All entries given below are to be returned word for word.

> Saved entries
::::::::

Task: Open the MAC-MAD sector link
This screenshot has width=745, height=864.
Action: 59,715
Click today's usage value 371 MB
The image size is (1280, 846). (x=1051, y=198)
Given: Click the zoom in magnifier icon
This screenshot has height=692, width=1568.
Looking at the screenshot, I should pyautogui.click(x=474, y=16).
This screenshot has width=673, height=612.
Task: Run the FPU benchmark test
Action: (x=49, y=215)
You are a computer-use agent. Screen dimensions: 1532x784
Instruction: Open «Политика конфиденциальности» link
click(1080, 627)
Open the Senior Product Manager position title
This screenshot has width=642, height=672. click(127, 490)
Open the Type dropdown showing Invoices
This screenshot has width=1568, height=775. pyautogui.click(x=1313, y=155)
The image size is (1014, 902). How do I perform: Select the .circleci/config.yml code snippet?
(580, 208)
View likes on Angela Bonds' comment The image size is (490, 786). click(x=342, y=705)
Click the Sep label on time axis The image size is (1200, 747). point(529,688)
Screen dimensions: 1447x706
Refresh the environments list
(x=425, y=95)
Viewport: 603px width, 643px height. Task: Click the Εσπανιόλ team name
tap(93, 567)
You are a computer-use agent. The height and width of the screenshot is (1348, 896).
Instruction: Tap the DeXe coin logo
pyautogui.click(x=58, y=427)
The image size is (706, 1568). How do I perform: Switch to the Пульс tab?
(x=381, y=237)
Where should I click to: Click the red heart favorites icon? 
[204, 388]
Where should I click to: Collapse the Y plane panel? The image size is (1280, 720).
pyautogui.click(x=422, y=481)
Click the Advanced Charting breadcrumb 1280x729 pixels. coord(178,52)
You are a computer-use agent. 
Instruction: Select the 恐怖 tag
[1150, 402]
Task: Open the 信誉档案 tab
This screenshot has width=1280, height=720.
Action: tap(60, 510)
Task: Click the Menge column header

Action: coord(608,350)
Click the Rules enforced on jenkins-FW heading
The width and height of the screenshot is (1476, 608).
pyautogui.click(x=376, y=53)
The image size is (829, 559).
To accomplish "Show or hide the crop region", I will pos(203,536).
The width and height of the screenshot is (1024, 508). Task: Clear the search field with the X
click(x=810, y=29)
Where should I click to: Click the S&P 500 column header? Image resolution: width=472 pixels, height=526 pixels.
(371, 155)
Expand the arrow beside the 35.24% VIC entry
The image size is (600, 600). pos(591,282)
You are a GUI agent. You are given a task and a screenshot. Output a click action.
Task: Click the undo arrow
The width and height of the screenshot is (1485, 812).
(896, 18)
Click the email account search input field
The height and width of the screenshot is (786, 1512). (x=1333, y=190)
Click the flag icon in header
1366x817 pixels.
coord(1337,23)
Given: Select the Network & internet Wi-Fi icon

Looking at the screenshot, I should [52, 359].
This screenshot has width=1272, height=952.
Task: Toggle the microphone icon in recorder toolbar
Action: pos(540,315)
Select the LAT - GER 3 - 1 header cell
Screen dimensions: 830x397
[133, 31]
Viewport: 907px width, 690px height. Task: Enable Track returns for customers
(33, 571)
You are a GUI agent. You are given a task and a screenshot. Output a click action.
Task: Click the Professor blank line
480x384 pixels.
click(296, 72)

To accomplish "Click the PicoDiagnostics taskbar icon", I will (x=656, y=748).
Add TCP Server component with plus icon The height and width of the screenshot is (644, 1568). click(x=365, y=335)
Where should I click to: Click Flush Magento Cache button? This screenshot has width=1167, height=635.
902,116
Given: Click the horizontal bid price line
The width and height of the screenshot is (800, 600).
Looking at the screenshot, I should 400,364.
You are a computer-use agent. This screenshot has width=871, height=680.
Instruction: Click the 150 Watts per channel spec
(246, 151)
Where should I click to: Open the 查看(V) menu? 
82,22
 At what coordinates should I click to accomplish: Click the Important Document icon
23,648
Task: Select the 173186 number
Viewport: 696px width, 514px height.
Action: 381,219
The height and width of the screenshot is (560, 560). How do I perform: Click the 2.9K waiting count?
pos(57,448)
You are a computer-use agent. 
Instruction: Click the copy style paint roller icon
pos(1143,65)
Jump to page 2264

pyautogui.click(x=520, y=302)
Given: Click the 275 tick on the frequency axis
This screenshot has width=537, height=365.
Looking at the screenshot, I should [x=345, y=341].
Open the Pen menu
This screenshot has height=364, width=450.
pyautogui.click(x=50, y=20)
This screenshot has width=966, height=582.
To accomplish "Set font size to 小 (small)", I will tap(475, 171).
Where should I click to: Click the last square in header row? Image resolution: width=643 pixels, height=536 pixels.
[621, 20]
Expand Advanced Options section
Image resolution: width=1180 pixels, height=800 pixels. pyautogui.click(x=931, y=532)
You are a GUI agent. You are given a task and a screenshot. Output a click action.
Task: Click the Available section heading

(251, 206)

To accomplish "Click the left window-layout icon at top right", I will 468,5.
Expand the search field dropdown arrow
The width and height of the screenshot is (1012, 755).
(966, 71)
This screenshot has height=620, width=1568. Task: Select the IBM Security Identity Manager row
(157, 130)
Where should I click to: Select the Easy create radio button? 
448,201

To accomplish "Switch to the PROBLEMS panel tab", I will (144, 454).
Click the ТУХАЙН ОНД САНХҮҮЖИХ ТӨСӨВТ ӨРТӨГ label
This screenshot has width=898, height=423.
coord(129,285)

::::::::

> TASK RESPONSE
Task: Open the MAC-MAD sector link
This screenshot has width=745, height=864.
Action: 59,715
Click today's usage value 371 MB
The image size is (1280, 846). (x=1051, y=198)
Given: Click the zoom in magnifier icon
This screenshot has height=692, width=1568.
Looking at the screenshot, I should pyautogui.click(x=474, y=16).
This screenshot has width=673, height=612.
Task: Run the FPU benchmark test
Action: (x=49, y=215)
You are a computer-use agent. Screen dimensions: 1532x784
Instruction: Open «Политика конфиденциальности» link
click(1080, 627)
Open the Senior Product Manager position title
This screenshot has width=642, height=672. click(127, 490)
Open the Type dropdown showing Invoices
This screenshot has width=1568, height=775. pyautogui.click(x=1313, y=155)
The image size is (1014, 902). How do I perform: Select the .circleci/config.yml code snippet?
(580, 208)
View likes on Angela Bonds' comment The image size is (490, 786). click(x=342, y=705)
Click the Sep label on time axis The image size is (1200, 747). point(529,688)
Screen dimensions: 1447x706
Refresh the environments list
(x=425, y=95)
Viewport: 603px width, 643px height. Task: Click the Εσπανιόλ team name
tap(93, 567)
You are a computer-use agent. The height and width of the screenshot is (1348, 896).
Instruction: Tap the DeXe coin logo
pyautogui.click(x=58, y=427)
The image size is (706, 1568). How do I perform: Switch to the Пульс tab?
(x=381, y=237)
Where should I click to: Click the red heart favorites icon? 
[204, 388]
Where should I click to: Collapse the Y plane panel? The image size is (1280, 720).
pyautogui.click(x=422, y=481)
Click the Advanced Charting breadcrumb 1280x729 pixels. coord(178,52)
You are a computer-use agent. 
Instruction: Select the 恐怖 tag
[1150, 402]
Task: Open the 信誉档案 tab
This screenshot has width=1280, height=720.
Action: tap(60, 510)
Task: Click the Menge column header

Action: coord(608,350)
Click the Rules enforced on jenkins-FW heading
The width and height of the screenshot is (1476, 608).
pyautogui.click(x=376, y=53)
The image size is (829, 559).
To accomplish "Show or hide the crop region", I will pos(203,536).
The width and height of the screenshot is (1024, 508). Task: Clear the search field with the X
click(x=810, y=29)
Where should I click to: Click the S&P 500 column header? Image resolution: width=472 pixels, height=526 pixels.
(371, 155)
Expand the arrow beside the 35.24% VIC entry
The image size is (600, 600). pos(591,282)
You are a GUI agent. You are given a task and a screenshot. Output a click action.
Task: Click the undo arrow
The width and height of the screenshot is (1485, 812).
(896, 18)
Click the email account search input field
The height and width of the screenshot is (786, 1512). (x=1333, y=190)
Click the flag icon in header
1366x817 pixels.
coord(1337,23)
Given: Select the Network & internet Wi-Fi icon

Looking at the screenshot, I should [52, 359].
This screenshot has width=1272, height=952.
Task: Toggle the microphone icon in recorder toolbar
Action: pos(540,315)
Select the LAT - GER 3 - 1 header cell
Screen dimensions: 830x397
[133, 31]
Viewport: 907px width, 690px height. Task: Enable Track returns for customers
(33, 571)
You are a GUI agent. You are given a task and a screenshot. Output a click action.
Task: Click the Professor blank line
480x384 pixels.
click(296, 72)

To accomplish "Click the PicoDiagnostics taskbar icon", I will (x=656, y=748).
Add TCP Server component with plus icon The height and width of the screenshot is (644, 1568). click(x=365, y=335)
Where should I click to: Click Flush Magento Cache button? This screenshot has width=1167, height=635.
902,116
Given: Click the horizontal bid price line
The width and height of the screenshot is (800, 600).
Looking at the screenshot, I should 400,364.
You are a computer-use agent. This screenshot has width=871, height=680.
Instruction: Click the 150 Watts per channel spec
(246, 151)
Where should I click to: Open the 查看(V) menu? 
82,22
 At what coordinates should I click to accomplish: Click the Important Document icon
23,648
Task: Select the 173186 number
Viewport: 696px width, 514px height.
Action: 381,219
The height and width of the screenshot is (560, 560). How do I perform: Click the 2.9K waiting count?
pos(57,448)
You are a computer-use agent. 
Instruction: Click the copy style paint roller icon
pos(1143,65)
Jump to page 2264

pyautogui.click(x=520, y=302)
Given: Click the 275 tick on the frequency axis
This screenshot has width=537, height=365.
Looking at the screenshot, I should [x=345, y=341].
Open the Pen menu
This screenshot has height=364, width=450.
pyautogui.click(x=50, y=20)
This screenshot has width=966, height=582.
To accomplish "Set font size to 小 (small)", I will tap(475, 171).
Where should I click to: Click the last square in header row? Image resolution: width=643 pixels, height=536 pixels.
[621, 20]
Expand Advanced Options section
Image resolution: width=1180 pixels, height=800 pixels. pyautogui.click(x=931, y=532)
You are a GUI agent. You are given a task and a screenshot. Output a click action.
Task: Click the Available section heading

(251, 206)

To accomplish "Click the left window-layout icon at top right", I will 468,5.
Expand the search field dropdown arrow
The width and height of the screenshot is (1012, 755).
(966, 71)
This screenshot has height=620, width=1568. Task: Select the IBM Security Identity Manager row
(157, 130)
Where should I click to: Select the Easy create radio button? 
448,201

To accomplish "Switch to the PROBLEMS panel tab", I will (144, 454).
Click the ТУХАЙН ОНД САНХҮҮЖИХ ТӨСӨВТ ӨРТӨГ label
This screenshot has width=898, height=423.
coord(129,285)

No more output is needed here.